===M===
I didn’t get knocked out. Just...everything is blurry. A slurry of lights, sounds, and confusing images cause my field of vision to fade in and out. Dizzy, Racket(?), No, no, Dizzy(!) carried me through the halls. I looked around, my neck now longer and stranger than before. I see Min with a cut on her face as she looks at me. She’s tired, hurt. I killed who hurt her.
I shiver at that thought. I killed someone. Me. My hands feel wet. Very wet, with a heavy liquid. Almost painful and awful. Weights, surrounding my...claws? Claws. I look at my claws through blurry eyes.
Oh. Pretty.

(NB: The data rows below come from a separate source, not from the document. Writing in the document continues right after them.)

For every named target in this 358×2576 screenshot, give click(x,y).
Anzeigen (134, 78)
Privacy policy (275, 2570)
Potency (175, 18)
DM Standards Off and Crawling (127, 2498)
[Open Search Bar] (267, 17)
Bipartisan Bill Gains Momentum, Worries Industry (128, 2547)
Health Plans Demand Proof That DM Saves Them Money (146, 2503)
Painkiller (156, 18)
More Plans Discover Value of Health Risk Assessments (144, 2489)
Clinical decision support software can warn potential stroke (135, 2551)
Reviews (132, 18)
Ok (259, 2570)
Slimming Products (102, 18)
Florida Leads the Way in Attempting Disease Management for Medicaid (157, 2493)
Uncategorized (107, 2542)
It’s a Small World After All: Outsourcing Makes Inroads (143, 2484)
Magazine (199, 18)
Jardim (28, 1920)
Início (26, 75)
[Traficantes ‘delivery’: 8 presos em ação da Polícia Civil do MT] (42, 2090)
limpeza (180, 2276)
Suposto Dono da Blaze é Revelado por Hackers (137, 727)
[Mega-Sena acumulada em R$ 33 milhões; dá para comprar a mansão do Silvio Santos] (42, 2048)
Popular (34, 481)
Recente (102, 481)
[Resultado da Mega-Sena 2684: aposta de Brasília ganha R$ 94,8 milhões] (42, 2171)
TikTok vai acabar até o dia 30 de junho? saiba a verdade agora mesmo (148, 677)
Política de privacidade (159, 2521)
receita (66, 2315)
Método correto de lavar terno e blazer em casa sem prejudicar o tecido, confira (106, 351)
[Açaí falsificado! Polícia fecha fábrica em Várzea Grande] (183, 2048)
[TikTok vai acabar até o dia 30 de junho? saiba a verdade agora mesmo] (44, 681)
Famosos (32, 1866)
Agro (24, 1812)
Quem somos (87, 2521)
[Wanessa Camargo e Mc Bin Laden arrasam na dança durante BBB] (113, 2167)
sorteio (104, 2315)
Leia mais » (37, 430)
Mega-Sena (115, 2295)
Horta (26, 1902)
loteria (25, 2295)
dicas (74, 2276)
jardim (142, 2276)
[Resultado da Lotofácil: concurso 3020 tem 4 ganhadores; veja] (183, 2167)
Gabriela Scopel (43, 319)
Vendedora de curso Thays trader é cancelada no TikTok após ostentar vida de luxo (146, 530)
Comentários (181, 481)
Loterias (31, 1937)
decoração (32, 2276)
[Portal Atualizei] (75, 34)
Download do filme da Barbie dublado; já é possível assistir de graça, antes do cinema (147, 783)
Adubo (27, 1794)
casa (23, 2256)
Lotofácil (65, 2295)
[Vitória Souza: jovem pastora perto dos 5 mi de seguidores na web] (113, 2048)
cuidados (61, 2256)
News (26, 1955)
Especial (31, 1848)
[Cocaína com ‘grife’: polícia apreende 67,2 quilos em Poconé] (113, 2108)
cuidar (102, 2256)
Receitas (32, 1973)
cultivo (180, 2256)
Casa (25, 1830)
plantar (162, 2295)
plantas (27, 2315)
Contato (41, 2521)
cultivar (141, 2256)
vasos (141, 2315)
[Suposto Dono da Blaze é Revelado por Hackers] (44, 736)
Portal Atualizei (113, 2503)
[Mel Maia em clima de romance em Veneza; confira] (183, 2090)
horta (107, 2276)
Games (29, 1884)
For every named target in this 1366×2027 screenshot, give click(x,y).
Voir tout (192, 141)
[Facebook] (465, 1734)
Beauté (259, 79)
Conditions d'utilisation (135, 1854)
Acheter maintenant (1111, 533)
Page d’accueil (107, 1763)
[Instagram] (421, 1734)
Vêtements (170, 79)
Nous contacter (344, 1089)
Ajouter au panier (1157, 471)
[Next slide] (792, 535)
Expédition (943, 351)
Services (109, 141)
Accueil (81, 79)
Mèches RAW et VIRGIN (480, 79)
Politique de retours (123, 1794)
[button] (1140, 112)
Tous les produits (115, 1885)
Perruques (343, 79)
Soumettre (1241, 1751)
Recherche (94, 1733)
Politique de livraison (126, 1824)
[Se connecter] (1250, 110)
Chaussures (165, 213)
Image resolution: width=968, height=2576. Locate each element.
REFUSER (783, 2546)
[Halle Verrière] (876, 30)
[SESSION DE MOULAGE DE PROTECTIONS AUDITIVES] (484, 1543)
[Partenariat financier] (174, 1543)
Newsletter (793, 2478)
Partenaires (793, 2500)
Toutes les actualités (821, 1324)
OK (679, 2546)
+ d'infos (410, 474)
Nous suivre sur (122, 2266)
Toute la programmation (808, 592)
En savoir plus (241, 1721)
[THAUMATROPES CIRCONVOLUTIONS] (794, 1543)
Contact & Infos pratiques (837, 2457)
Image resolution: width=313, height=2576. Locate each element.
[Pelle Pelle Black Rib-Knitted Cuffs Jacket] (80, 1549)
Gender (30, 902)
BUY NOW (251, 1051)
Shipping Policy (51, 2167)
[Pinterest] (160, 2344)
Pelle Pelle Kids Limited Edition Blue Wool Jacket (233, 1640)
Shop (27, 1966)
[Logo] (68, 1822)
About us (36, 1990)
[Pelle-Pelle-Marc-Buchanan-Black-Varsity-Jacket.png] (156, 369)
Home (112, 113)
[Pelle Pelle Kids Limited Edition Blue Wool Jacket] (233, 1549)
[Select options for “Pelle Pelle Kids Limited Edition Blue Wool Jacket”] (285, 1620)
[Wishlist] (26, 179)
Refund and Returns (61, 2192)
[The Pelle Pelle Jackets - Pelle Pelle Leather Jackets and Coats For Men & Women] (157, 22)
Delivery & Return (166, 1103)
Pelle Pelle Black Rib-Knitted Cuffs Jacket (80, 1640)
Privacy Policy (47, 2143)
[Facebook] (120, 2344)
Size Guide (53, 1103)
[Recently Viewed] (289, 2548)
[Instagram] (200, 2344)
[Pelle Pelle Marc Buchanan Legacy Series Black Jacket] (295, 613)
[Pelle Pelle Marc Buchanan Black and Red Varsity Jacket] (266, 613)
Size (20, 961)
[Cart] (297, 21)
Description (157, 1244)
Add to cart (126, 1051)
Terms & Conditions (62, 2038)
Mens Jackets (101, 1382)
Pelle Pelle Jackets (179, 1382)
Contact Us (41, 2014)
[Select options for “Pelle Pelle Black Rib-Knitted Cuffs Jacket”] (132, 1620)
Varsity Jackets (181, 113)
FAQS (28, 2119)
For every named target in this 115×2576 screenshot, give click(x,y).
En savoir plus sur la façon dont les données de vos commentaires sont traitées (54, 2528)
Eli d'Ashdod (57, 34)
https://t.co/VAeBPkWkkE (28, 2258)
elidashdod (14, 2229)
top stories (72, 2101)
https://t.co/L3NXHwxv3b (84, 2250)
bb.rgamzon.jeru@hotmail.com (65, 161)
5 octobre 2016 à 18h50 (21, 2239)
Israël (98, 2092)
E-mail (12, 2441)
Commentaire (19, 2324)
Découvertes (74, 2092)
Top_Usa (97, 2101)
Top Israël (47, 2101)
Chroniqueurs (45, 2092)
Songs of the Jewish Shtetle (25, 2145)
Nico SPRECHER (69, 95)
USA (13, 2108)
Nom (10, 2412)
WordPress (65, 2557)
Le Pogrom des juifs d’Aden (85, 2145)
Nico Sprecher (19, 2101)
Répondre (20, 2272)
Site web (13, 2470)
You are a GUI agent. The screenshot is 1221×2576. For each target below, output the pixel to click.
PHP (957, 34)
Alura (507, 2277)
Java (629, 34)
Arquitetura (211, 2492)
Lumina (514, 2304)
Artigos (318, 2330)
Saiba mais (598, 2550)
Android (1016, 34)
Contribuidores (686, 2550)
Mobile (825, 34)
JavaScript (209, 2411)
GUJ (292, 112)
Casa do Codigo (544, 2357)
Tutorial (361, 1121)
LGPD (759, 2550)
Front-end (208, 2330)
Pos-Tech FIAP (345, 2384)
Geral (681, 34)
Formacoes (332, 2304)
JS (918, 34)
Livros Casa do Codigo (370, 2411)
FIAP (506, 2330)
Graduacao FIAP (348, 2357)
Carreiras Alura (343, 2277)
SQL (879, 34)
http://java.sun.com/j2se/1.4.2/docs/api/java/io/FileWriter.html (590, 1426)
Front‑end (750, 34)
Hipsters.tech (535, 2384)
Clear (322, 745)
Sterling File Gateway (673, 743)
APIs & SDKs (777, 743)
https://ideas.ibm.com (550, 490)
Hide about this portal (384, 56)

The claws are an unusual color. Aquamarine? It compliments the color of my scales. The ones not covered by blood, anyway. Seeing the blood sinks it in. I still took lives. Maybe they deserved it? I don’t know, its heavy. So heavy.
I hear a door open through the grogginess and see the inside of the room, expanded and contracted at the same time. Soon enough I am enveloped in the blankets of bed, safe from harm. I then let the final drugs…
No. They seem to have run their course. The world becomes sharper. Brighter, like life was returning to it. Something must’ve caused my body to expel it at a faster rate. I blink a few times, and my vision returns to normal. Then it becomes much sharper. I can see minute details that I couldn’t before.
I feel the bed gain another weight as Minfilia flops herself against the bed against me. I crane my neck out of my fort of blankets that I suddenly have and feel the need to rest my head on her lap. I give in and…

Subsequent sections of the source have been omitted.